- **WORK TO BE COMPLETED**: Rewrite the listing, requests included, from the line containing "Where should I click to: Open" through the end of the listing, shifting every coordinate in the answers up by 23. Leave out the pictures.

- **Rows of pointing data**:
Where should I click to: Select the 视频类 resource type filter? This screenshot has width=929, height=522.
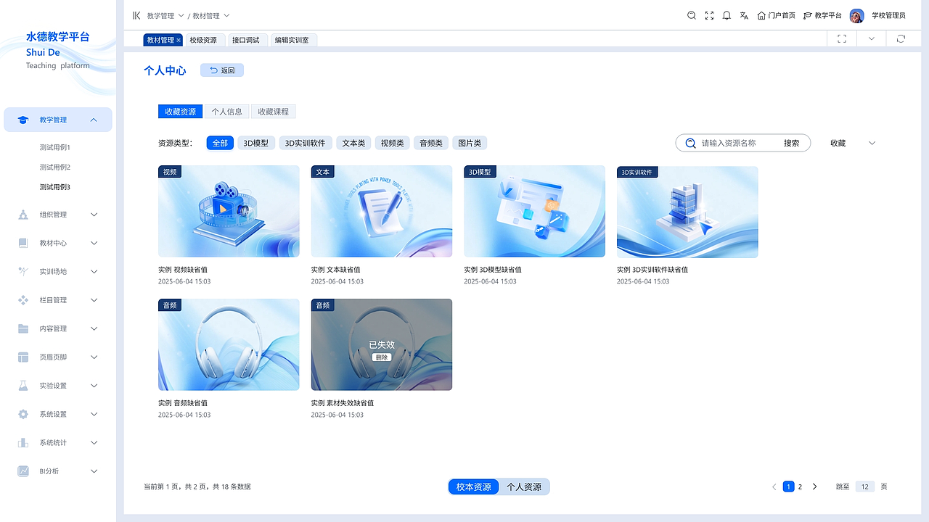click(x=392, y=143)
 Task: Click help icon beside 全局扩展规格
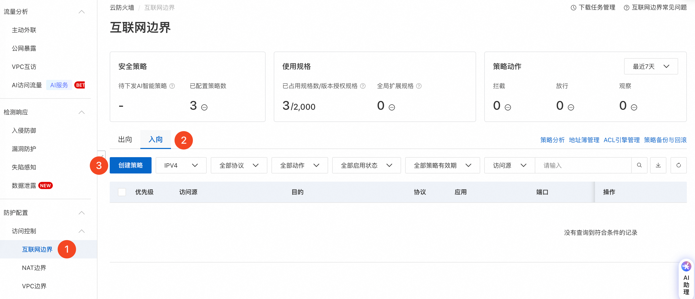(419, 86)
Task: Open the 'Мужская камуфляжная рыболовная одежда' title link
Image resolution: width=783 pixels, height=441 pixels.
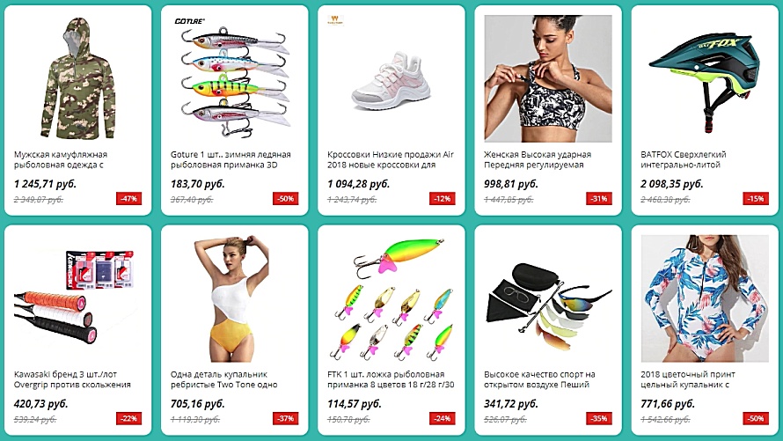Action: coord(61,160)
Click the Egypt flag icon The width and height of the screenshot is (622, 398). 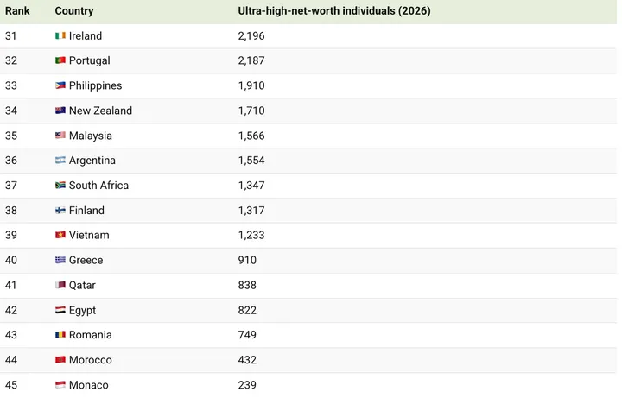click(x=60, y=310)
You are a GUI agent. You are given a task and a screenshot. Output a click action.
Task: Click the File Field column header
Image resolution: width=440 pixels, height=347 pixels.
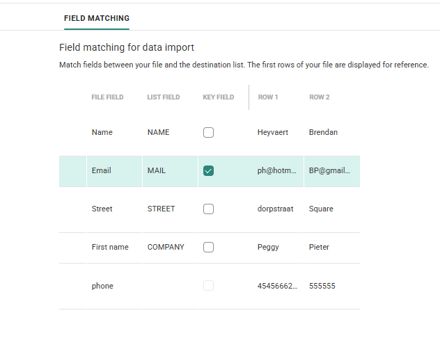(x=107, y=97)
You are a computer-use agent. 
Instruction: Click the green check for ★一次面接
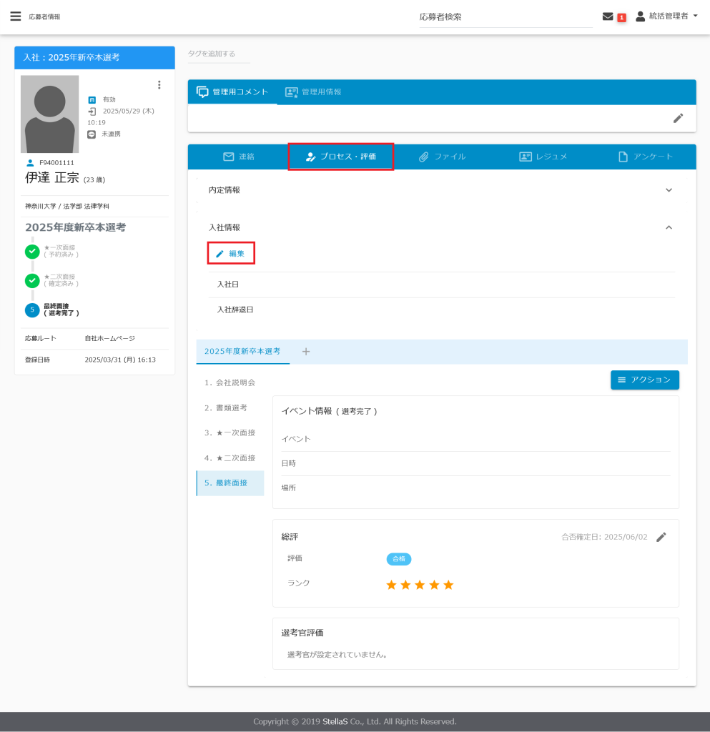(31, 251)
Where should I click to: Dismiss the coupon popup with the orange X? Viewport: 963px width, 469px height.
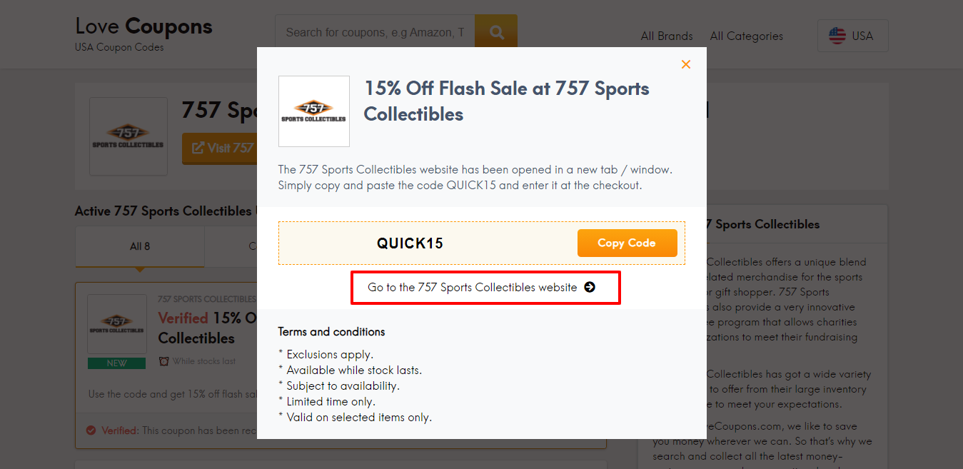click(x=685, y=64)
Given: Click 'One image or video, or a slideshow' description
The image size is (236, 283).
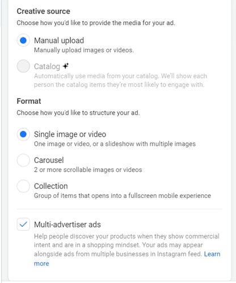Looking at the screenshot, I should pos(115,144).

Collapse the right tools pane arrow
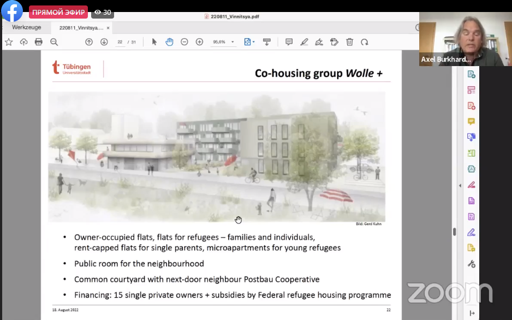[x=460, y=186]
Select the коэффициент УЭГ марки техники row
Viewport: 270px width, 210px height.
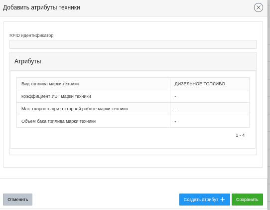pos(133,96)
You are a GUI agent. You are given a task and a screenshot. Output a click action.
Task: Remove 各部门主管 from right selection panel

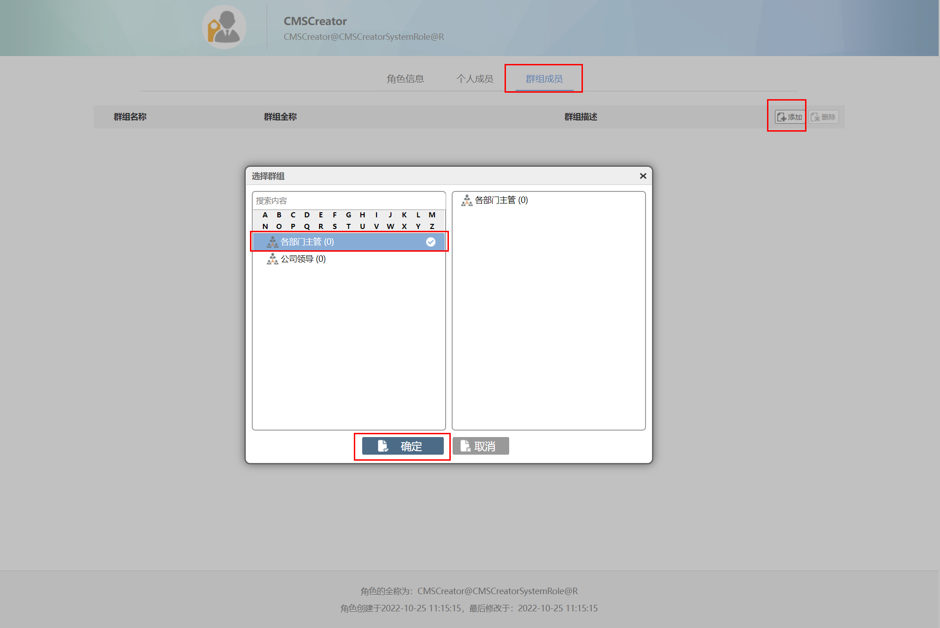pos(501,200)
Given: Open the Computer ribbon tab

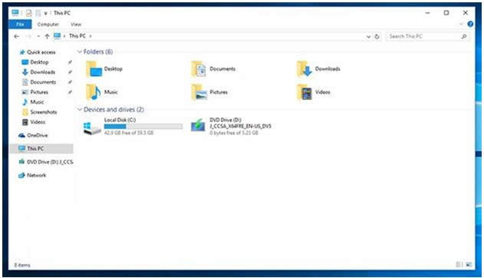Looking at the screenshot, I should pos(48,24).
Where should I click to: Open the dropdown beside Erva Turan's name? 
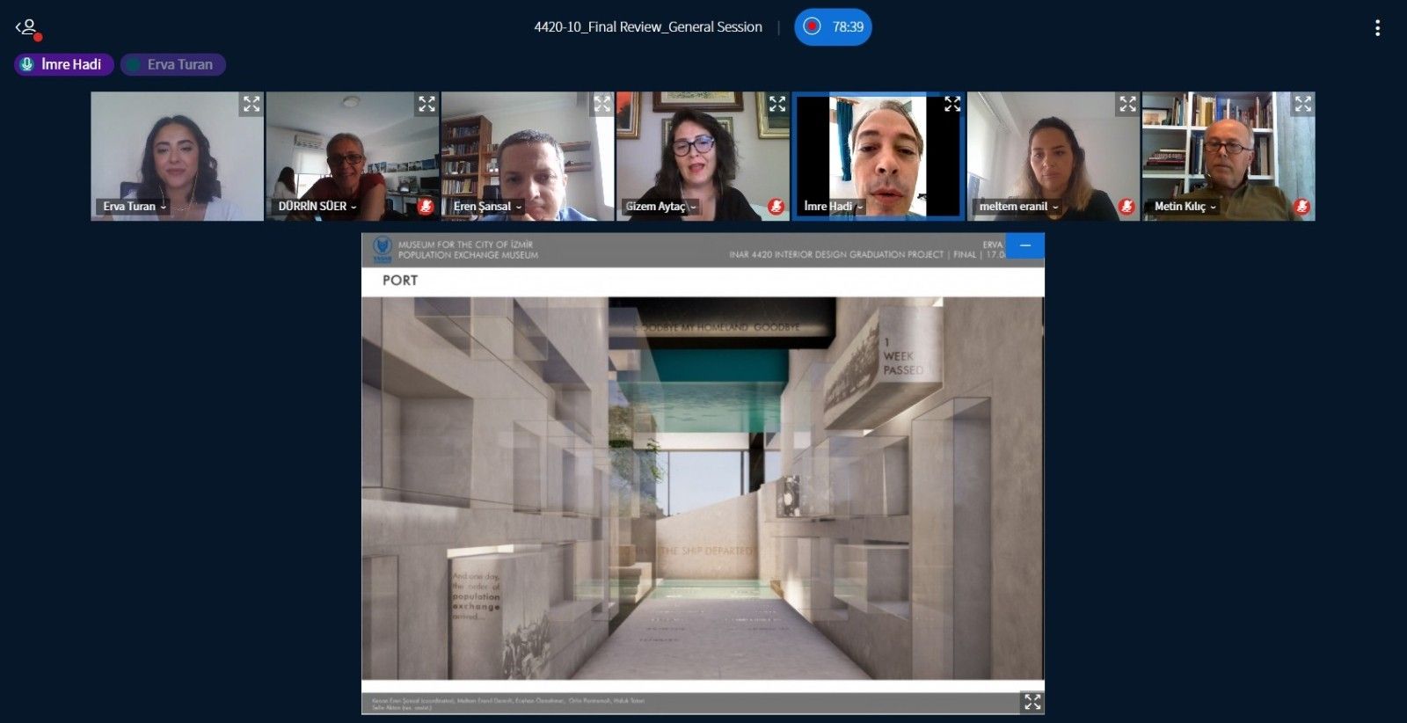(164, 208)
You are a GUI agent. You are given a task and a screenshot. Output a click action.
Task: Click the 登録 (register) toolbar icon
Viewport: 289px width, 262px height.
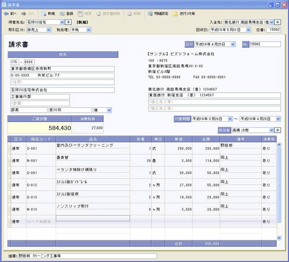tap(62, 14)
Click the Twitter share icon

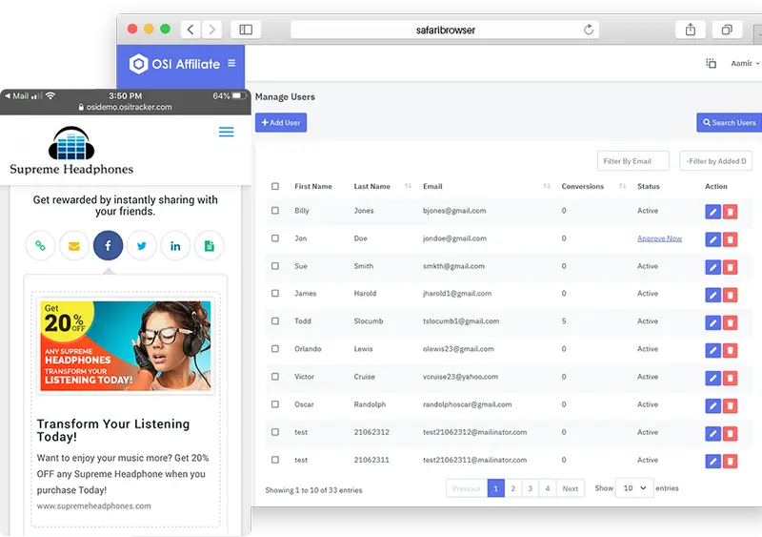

- **ANSWER TO THE PROBLEM**:
Where should I click to: Open the dropdown beside Erva Turan's name? 
(187, 231)
You are a GUI agent. You are given a task and a screenshot. Output a click action.
Task: Click the 登録 (register) toolbar icon
Viewport: 289px width, 262px height.
tap(85, 37)
Click the Twitter share icon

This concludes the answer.